FAST, which stands for Face, Arm, Speech, and Time, is the acronym used to help focus the immediate evaluation of a potential stroke patient, Dr Connors said. A lopsided face, weak arm, and garbled speech are the most common warning signs of stroke. The time needed to save the brain from damage during a stroke is the most crucial issue when considering therapy.
“You have to know when the stroke started. If it started 2 days ago it is probably too late to do anything acutely, but if it started 15 minutes ago it needs to be an emergency of the highest priority. The time window for treatment for stroke is much shorter than that for a heart attack. It is crucial that stroke patients go through the workup and evaluation process rapidly to give them the best chance of a good therapeutic outcome,” Dr Conners explained.

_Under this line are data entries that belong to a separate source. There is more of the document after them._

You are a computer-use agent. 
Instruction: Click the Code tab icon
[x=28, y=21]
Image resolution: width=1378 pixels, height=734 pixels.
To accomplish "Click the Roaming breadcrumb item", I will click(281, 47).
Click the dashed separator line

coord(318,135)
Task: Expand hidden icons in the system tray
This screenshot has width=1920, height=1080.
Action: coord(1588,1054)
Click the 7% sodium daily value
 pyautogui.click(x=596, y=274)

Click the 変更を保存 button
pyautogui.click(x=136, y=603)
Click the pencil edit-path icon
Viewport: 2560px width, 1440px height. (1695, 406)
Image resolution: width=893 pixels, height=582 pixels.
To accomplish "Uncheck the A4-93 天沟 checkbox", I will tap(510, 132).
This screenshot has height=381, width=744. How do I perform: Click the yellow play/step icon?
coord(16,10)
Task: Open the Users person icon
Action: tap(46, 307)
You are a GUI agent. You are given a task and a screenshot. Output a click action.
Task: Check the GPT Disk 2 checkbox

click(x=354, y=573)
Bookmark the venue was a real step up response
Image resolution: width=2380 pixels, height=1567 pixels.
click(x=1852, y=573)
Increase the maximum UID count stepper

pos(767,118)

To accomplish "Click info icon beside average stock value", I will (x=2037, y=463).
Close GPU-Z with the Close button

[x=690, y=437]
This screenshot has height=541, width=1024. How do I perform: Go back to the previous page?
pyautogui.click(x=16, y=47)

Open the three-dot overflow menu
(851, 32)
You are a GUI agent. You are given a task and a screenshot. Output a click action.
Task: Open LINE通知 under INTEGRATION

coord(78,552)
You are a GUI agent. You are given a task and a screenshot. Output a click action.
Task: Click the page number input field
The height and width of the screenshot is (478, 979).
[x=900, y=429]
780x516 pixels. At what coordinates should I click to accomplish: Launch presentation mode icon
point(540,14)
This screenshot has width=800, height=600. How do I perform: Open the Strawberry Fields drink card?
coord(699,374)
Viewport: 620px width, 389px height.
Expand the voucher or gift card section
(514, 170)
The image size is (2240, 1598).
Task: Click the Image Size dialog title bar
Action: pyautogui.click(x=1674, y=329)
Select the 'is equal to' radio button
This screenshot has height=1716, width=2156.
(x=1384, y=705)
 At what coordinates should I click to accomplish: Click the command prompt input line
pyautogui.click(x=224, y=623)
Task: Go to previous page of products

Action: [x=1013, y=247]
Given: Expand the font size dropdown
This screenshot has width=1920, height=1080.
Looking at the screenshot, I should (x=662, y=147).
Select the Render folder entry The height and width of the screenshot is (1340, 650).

Treatment begins with triage in the field or the office, and an appropriate destination hospital. “When they get to the hospital, the emergency physician has to determine whether to order immediate computed tomography [CT] scans, to see if it is a bleed or an ischemic stroke. If it is an ischemic stroke, we can do further tests, such as a CT angiogram, to see if there is a visible clot that can potentially be treated with intraarterial-catheter delivered therapy. For larger clots identifiable on CT angiography, if you start with an intravenous lytic agent followed by a catheter-directed lytic agent, this combination therapy can give benefits that are better than just intravenous therapy alone,” Dr Connors told .
Certain clots may be treated with clot retrievers, which reach the brain after being inserted through a microcatheter into the groin. The retriever then tangles up with the clot, allowing it to be pulled out of the brain. However, the retriever sometimes misses a clot fragment. A combination of the retriever and a lytic agent has been shown to successfully clear away any remaining pieces of the clot.
If there is bleeding in the brain, medical therapy is generally used, possibly some of the newer drugs that can prevent the bleeding from spreading. If it is an aneurysm bleed, coil endovascular therapy is now accepted as the standard of care. There are, however, certain aneurysms that will always need to be clipped by a neurosurgeon.
Intravenous therapy for ischemic stroke has some fundamental limitations. Catheter-directed therapy gives physicians more tools, but “we need to improve our arsenal of weapons on all fronts,” Dr Connors says. “We need better drugs, better devices, and better stroke systems where we get to the patients sooner and target their therapy better. The most typical devastating ischemic strokes are in the middle cerebral artery, causing massive neurological deficit, and if we get to those patients soon enough we can have a good success rate in eliminating the clot, and the patients can have a good recovery.”
Describing the importance of emergent care for stroke patients, Dr Connors said, “Stroke is treatable, time is brain. The more time wasted, the more of the brain is lost. Florida is the first state to pass regulations to set up both primary and comprehensive stroke centers, to give patients the best treatment possible, and we are going to spread this now across the nation.”
Remember FAST for stroke triage: Face, Arm, Speech, Time.
Suspect stroke when a patient presents with a lopsided face, weak arm, and garbled speech.
A stroke is like a time bomb; the more time wasted before therapy is started, the more brain function is lost.
A CT scan is used to distinguish an ischemic stroke from a bleeding etiology.